In March 1989, the New England Journal of Medicine...

Coping/Mortal Matters

October 07, 1991|By Sara Engram | Sara Engram,Universal Press Syndicate

In March 1989, the New England Journal of Medicine published an article in which 12 doctors called for "a second look" at physicians' responsibility toward hopelessly ill patients. The authors made news by stating, "It is not immoral for a physician to assist in the rational suicide of a terminally ill patient."

Since then, there have been a lot more headlines about physician-assisted suicide. Earlier this year, Dr. Timothy Quill, a physician in Rochester, N.Y., wrote about his experience in helping a terminally ill leukemia patient to commit suicide by prescribing enough barbiturates to end her life peacefully.

His account drew the attention of legal authorities, but a grand jury declined to indict him.

Dr. Quill has been called heroic by many people, including many medical professionals. But there are plenty of physicians who view any participation in assisted suicides as an act that does serious damage to the physician-patient relationship.

The same charge has been raised in relation to "Final Exit," the best-selling book on assisted suicide. But the sustained sales of this book provide concrete evidence that there is widespread fear of the way many Americans now die slowly, painfully and at great cost in both human and financial terms.

Dr. Ronald Cranford is a neurologist in Minneapolis who has become known for his interest in controversial cases in which life-prolonging medical treatment was withdrawn from patients in a persistent vegetative state. He sees the book's popularity as a statement to the medical community that "we're doing a miserable job" when it comes to physician-patient relationships.

Dr. Cranford sees the contortions doctors go through even to remove medical treatment that is simply prolonging the dying process as a worrisome sign that doctors lack the moral courage to do what is best for patients. "We're more concerned with legal liability than with moral responsibility," he says.

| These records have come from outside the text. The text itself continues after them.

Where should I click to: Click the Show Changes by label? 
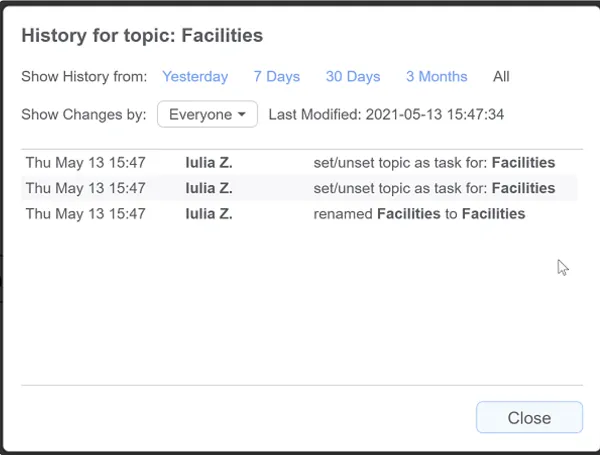[84, 114]
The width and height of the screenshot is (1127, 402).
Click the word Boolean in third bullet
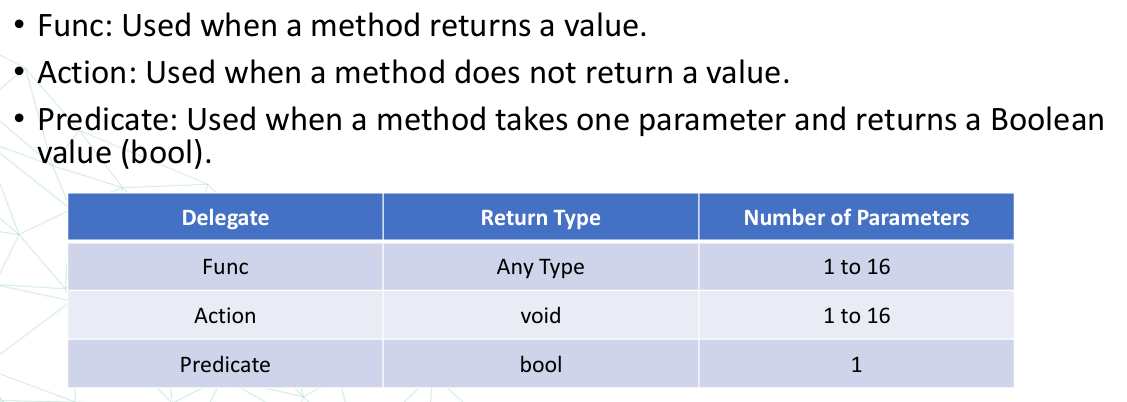coord(1047,119)
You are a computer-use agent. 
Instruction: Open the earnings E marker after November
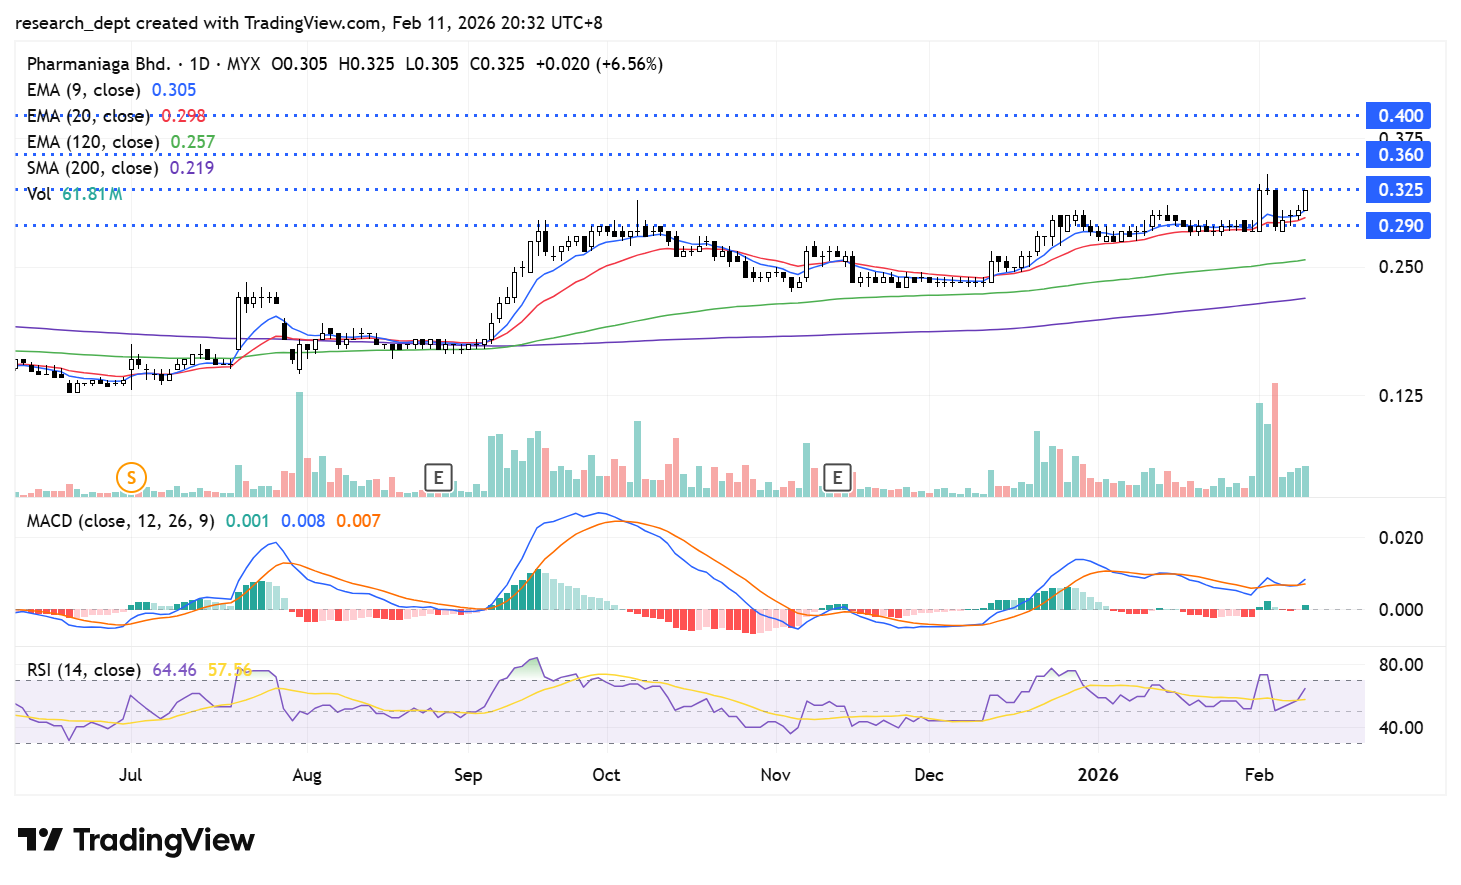pyautogui.click(x=837, y=478)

He contrasts the American approach to dying with that of the Netherlands, where there is a strong tradition of long-lasting, trusting relationships between doctors and patients. Among the Dutch there is widespread acceptance of the notion that a compassionate doctor would help a terminally ill patient to die peacefully when it is clear that death is imminent.

Dr. Cranford suggests that in the American debate over assisted suicide, the two sides are often talking past each other. Lay people are saying, "I don't want a lot of suffering." They're not necessarily saying, "I want to commit suicide." On the other hand, Dr. Cranford says, physicians are thinking, "My God, I don't want to kill!"

Meanwhile, other countries look curiously at the American debate. The Dutch view with alarm the American trend toward allowing third parties to decide the fate of comatose or incompetent patients. They see that as far more dangerous ethically than a physician's assistance in bringing life to a less painful close.

Moreover, many European doctors are critical of the split in the American approach toward helping a patient to die. As the two articles in the New England Journal of Medicine suggest, the American medical community shows a growing acceptance of physician-assisted suicide (providing the means for a patient to commit suicide, but not actually administering the fatal dose). But there is still widespread criticism in this country of Dutch-style active euthanasia.

That's simply splitting hairs, the Europeans say.

They ask: If physicians are going to help their patients to die in a responsible way, shouldn't they be there to make sure it's done right?